Woodberry Kitchen in Baltimore: Seasonal American Cooking in a Former Cannery

Woodberry Kitchen is a farm-to-table restaurant in a converted 1920s cannery on the eastern edge of Remington that sources ingredients from regional farms and serves a prix fixe menu that changes with the seasons. The dining room seats roughly 60 people at communal and two-top tables, and the restaurant operates without a reservations system, which means timing matters.

What Woodberry Kitchen Actually Is

The space itself is the first signal of what this place does. Exposed brick, high wood-beamed ceilings, and large windows facing into an industrial courtyard set a tone that feels intentional but not fussy. The kitchen is open to the dining room. Chef Jed Egan, who founded the restaurant in 2009, has built the menu around a working relationship with farms within 100 miles of Baltimore—primarily in Maryland and Pennsylvania—and changes it roughly every two weeks based on what growers have in season. There is no static signature dish; instead, you eat what is available, cooked simply to let the ingredient quality speak.

Menu and Pricing

Woodberry operates on a single prix fixe model: one price per person gets you the full meal, typically three or four courses depending on the season. As of late 2024, the prix fixe runs around $85 per person, though you should confirm current pricing by phone. Wine and drinks are separate and priced individually. A glass of wine runs $12 to $18; a bottle ranges from $45 to $120. Beer is also available, including local options.

The menu might include roasted chicken with spring vegetables, raw fish with citrus and herbs, or braised greens depending on season. Dietary restrictions can sometimes be accommodated if you call ahead, but the restaurant's model assumes flexibility. There is no children's menu, and the pacing of a multi-course meal without shortcuts is part of the experience here.

How Woodberry Compares to Other Baltimore Restaurants

Woodberry's fixed-menu model puts it in a narrower category than typical Baltimore restaurants. Chasing Tail in Canton also pivots around seasonal, locally sourced fare, but operates more like a cocktail bar that serves food and accepts reservations. Chez Francois in Fell's Point offers French cooking with haute cuisine plating and costs significantly more (often $150 to $200 per person with wine). Woodberry is less expensive than Francois and more casual; it doesn't attempt elaborate presentations. Compared to neighborhood spots like Artifact Coffee or Hersh's, Woodberry is a sit-down dinner commitment rather than a casual meal, and significantly pricier.

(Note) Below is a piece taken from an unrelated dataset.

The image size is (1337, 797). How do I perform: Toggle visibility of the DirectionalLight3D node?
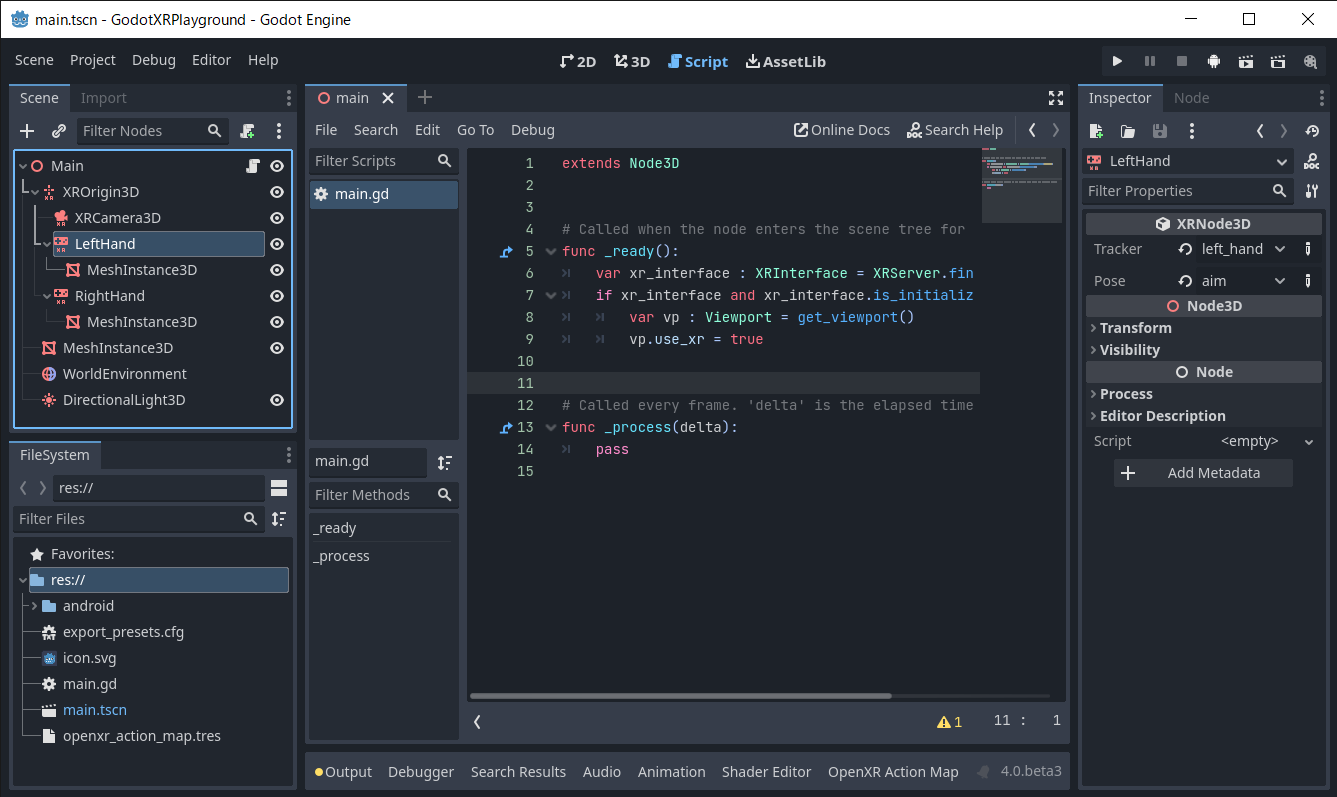coord(277,400)
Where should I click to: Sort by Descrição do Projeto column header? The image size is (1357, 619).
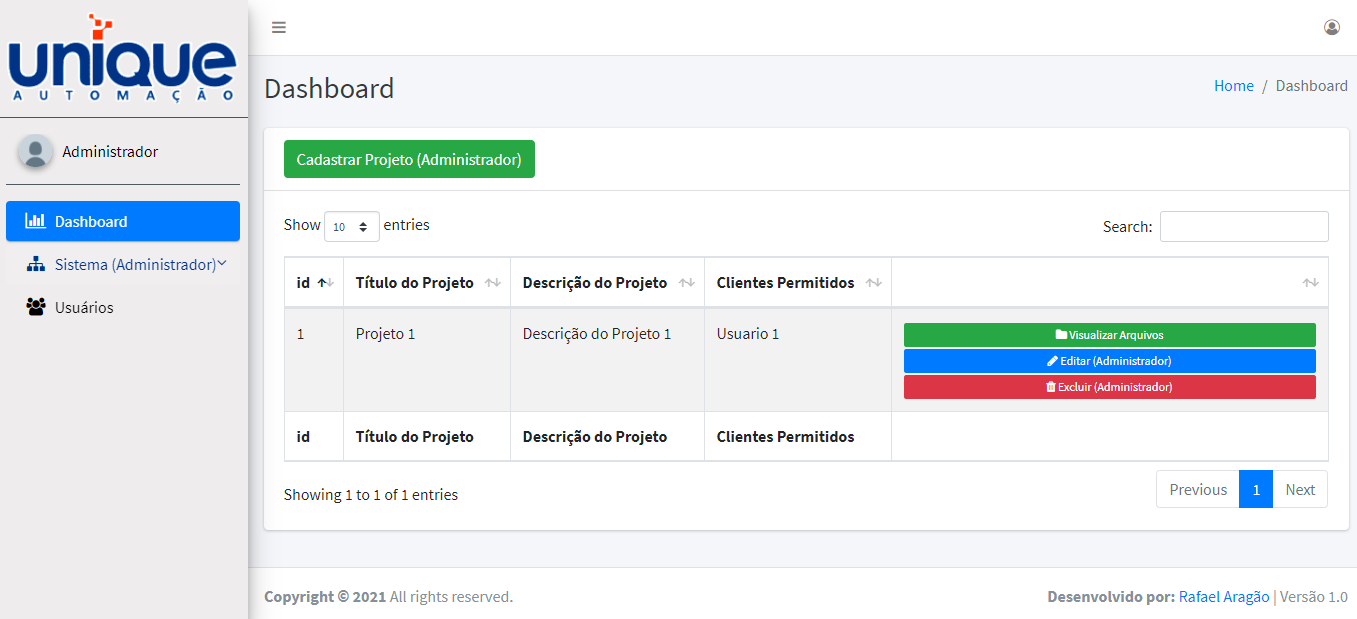tap(594, 283)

The no-reservations policy distinguishes it sharply from most upscale Baltimore restaurants. Wait times are common on weekends (often 30 to 90 minutes), which filters out diners who need a booked table. If you want local, seasonal cooking with flexibility on timing, Woodberry suits you. If you need a guaranteed 7 p.m. seating for six, you need somewhere else.

Who It Suits and Who It Does Not

Woodberry works for diners who are curious about regional agriculture, comfortable eating what the chef has decided you should eat, and willing to wait. It suits people looking for a substantial Baltimore food experience without the formality or expense of a tasting menu at a fine-dining restaurant. Date nights, small groups of friends, solo diners willing to eat at the bar.

It does not suit people on tight schedules, families with young children who need fast service or familiar food, or anyone inflexible about ingredients or course composition. If you dislike raw fish, you cannot order around it. If you need a table at 6:30 p.m. on Saturday, walking in hoping for immediate seating will likely disappoint you.

What the First Visit Involves

You arrive without a reservation and give your name at the host stand. If the wait is short, you might sit within 10 minutes; if it is Saturday evening in good weather, you could wait 45 minutes or more. Once seated, you receive the prix fixe menu printed that day. A server explains the courses and any major allergies or ingredients you need to avoid. Courses arrive at an unhurried pace—this is a two-hour commitment, not a quick dinner. Wine pairings are suggested but not required. You eat one fixed menu with everyone else in the room, which creates an odd communal feeling, especially at the long tables.

Hours, Parking, and Logistics

Woodberry is open for dinner Wednesday through Sunday, 5:30 p.m. to 10 p.m. (verify current hours via phone, as seasonal changes occur). It is closed Monday and Tuesday. Street parking is available on the block and nearby side streets in Remington, though availability is variable. There is no dedicated lot.

The restaurant is at 2323 North Avenue in Remington, roughly a 10-minute drive from downtown or Inner Harbor. Public transit is an option via MTA bus routes, though walking from the nearest light rail station is not practical.

Woodberry Kitchen earns its place in Baltimore because it executes a single idea well: it proves that seasonal American cooking built on regional farms can work as a full restaurant, not just a concept. The lack of reservations and the fixed menu are not flaws; they are the point.